> [EXTRACTED INFORMATION]:
━━━━━━━━━━
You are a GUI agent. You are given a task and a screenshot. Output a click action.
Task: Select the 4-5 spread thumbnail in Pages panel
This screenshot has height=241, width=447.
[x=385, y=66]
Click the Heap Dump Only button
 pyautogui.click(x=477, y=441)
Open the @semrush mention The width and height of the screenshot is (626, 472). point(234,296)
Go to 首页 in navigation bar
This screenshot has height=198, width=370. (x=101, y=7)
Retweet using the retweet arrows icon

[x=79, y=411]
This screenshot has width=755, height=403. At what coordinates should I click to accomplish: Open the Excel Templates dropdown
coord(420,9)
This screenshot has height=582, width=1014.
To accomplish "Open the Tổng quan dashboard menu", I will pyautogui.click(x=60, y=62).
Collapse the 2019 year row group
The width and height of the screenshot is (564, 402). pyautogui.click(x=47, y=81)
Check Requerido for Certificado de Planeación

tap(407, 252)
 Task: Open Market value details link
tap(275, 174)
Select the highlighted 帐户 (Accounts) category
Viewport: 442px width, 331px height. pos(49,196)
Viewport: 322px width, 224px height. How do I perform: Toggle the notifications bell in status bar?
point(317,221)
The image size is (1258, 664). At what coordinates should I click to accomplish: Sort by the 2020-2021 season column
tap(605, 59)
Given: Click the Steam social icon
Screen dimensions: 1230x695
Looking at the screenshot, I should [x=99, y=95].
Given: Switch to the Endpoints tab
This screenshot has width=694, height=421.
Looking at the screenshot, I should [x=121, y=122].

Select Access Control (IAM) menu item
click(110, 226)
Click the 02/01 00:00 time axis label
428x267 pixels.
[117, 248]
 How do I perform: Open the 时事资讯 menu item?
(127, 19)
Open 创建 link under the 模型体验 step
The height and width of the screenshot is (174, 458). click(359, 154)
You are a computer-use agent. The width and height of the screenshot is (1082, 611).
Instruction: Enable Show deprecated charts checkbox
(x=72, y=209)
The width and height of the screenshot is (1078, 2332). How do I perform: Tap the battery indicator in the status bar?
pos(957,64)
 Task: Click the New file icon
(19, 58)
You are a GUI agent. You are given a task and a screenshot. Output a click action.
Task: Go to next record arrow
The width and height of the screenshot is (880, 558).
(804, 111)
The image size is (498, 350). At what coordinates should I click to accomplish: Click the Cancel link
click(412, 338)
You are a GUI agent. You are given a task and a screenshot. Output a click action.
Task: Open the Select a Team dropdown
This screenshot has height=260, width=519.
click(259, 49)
━━━━━━━━━━
> [YOUR OBJECTIVE]: Word for word, restate all of the data shown above.

> [ANSWER TO THE PROBLEM]:
You are a GUI agent. You are given a task and a screenshot. Output a click action.
Task: Select the 4-5 spread thumbnail in Pages panel
This screenshot has height=241, width=447.
[x=385, y=66]
Click the Heap Dump Only button
 pyautogui.click(x=477, y=441)
Open the @semrush mention The width and height of the screenshot is (626, 472). point(234,296)
Go to 首页 in navigation bar
This screenshot has height=198, width=370. (x=101, y=7)
Retweet using the retweet arrows icon

[x=79, y=411]
This screenshot has width=755, height=403. At what coordinates should I click to accomplish: Open the Excel Templates dropdown
coord(420,9)
This screenshot has height=582, width=1014.
To accomplish "Open the Tổng quan dashboard menu", I will pyautogui.click(x=60, y=62).
Collapse the 2019 year row group
The width and height of the screenshot is (564, 402). pyautogui.click(x=47, y=81)
Check Requerido for Certificado de Planeación

tap(407, 252)
 Task: Open Market value details link
tap(275, 174)
Select the highlighted 帐户 (Accounts) category
Viewport: 442px width, 331px height. pos(49,196)
Viewport: 322px width, 224px height. How do I perform: Toggle the notifications bell in status bar?
point(317,221)
The image size is (1258, 664). At what coordinates should I click to accomplish: Sort by the 2020-2021 season column
tap(605, 59)
Given: Click the Steam social icon
Screen dimensions: 1230x695
Looking at the screenshot, I should [x=99, y=95].
Given: Switch to the Endpoints tab
This screenshot has width=694, height=421.
Looking at the screenshot, I should [x=121, y=122].

Select Access Control (IAM) menu item
click(110, 226)
Click the 02/01 00:00 time axis label
428x267 pixels.
[117, 248]
 How do I perform: Open the 时事资讯 menu item?
(127, 19)
Open 创建 link under the 模型体验 step
The height and width of the screenshot is (174, 458). click(359, 154)
You are a computer-use agent. The width and height of the screenshot is (1082, 611).
Instruction: Enable Show deprecated charts checkbox
(x=72, y=209)
The width and height of the screenshot is (1078, 2332). How do I perform: Tap the battery indicator in the status bar?
pos(957,64)
 Task: Click the New file icon
(19, 58)
You are a GUI agent. You are given a task and a screenshot. Output a click action.
Task: Go to next record arrow
The width and height of the screenshot is (880, 558).
(804, 111)
The image size is (498, 350). At what coordinates should I click to accomplish: Click the Cancel link
click(412, 338)
You are a GUI agent. You are given a task and a screenshot. Output a click action.
Task: Open the Select a Team dropdown
This screenshot has height=260, width=519.
click(259, 49)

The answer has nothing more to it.